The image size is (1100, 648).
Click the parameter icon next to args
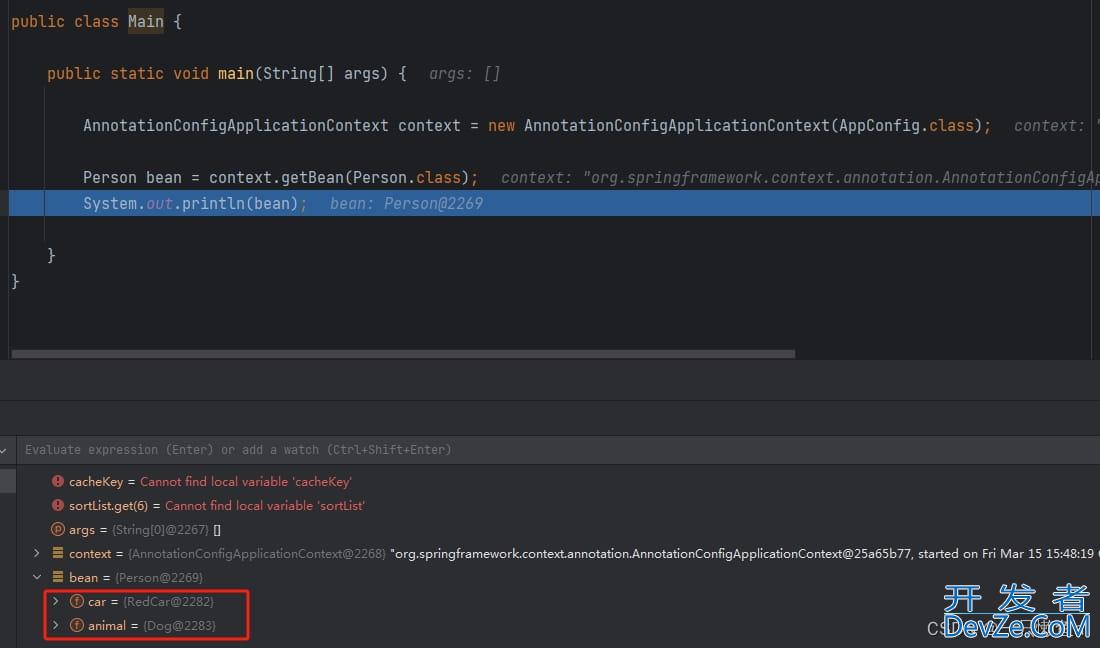point(58,530)
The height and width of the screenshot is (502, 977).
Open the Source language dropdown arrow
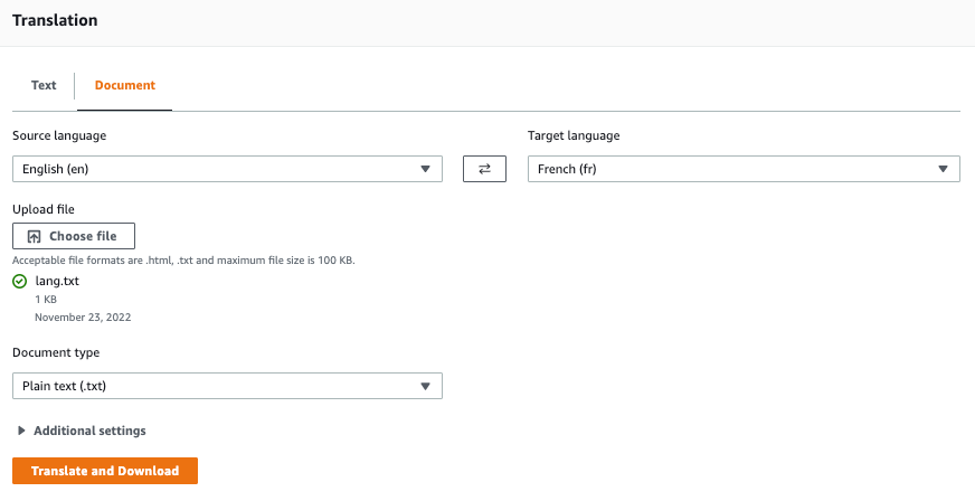tap(426, 169)
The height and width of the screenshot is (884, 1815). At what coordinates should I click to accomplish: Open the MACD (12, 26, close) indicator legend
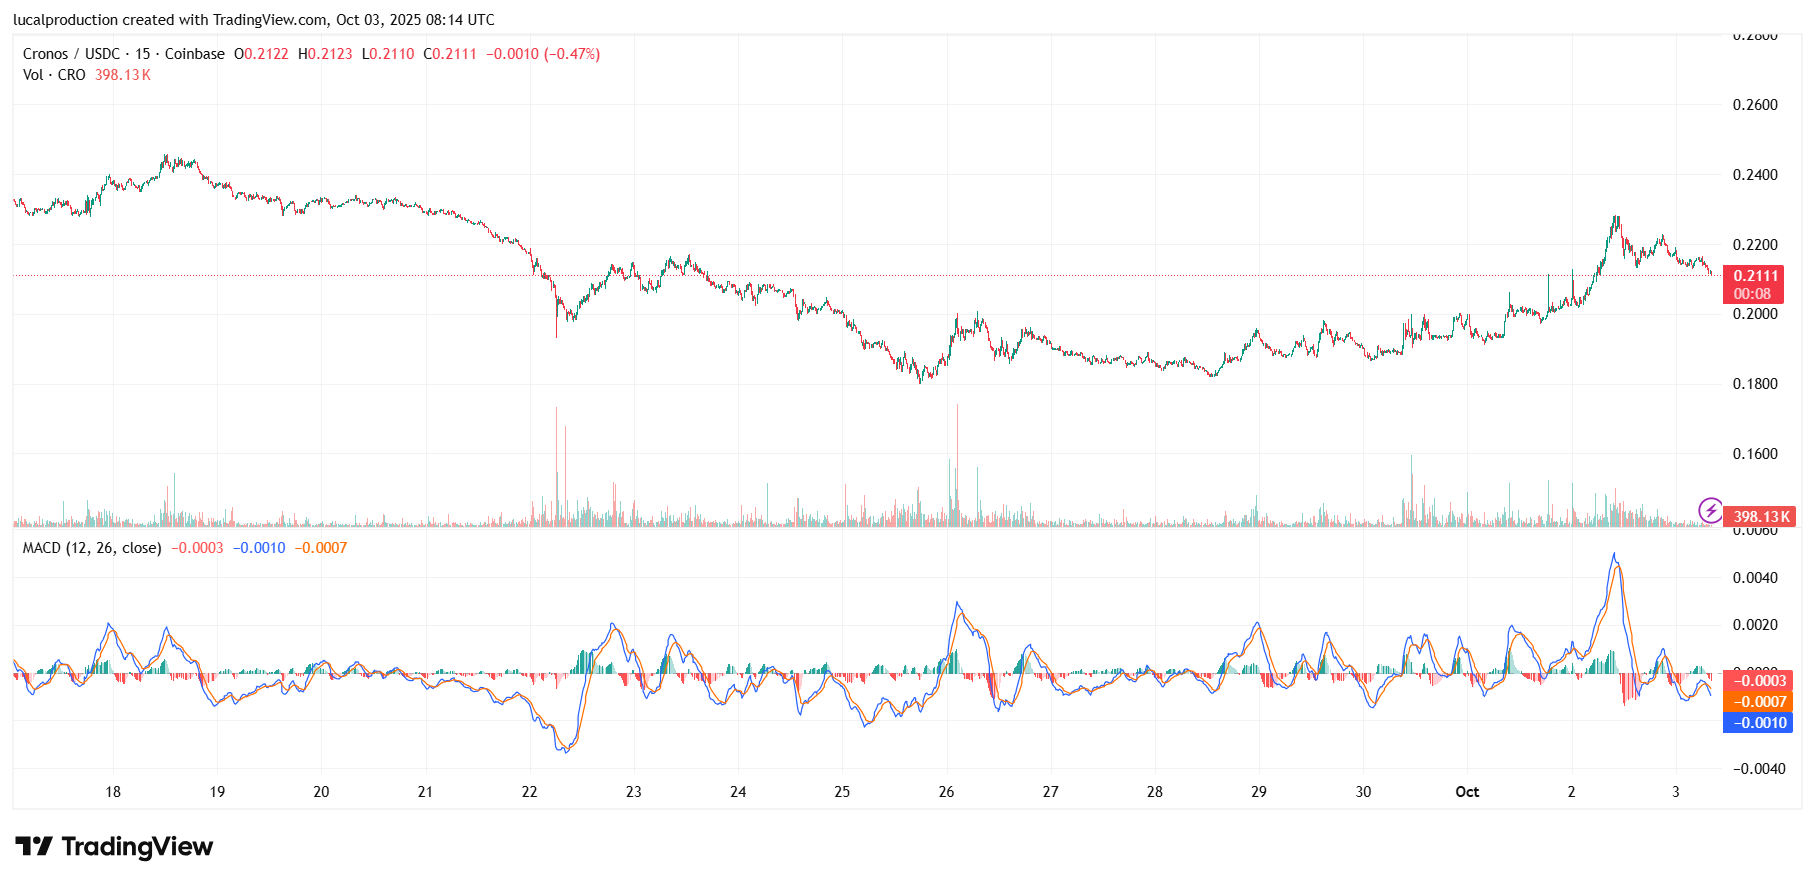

##############################

■ Try it:
Copy every line of the material above in which the word "screenshot" appears.

■ Expected answer:
The height and width of the screenshot is (502, 977).
The height and width of the screenshot is (884, 1815). At what coordinates should I click to accomplish: Open the MACD (12, 26, close) indicator legend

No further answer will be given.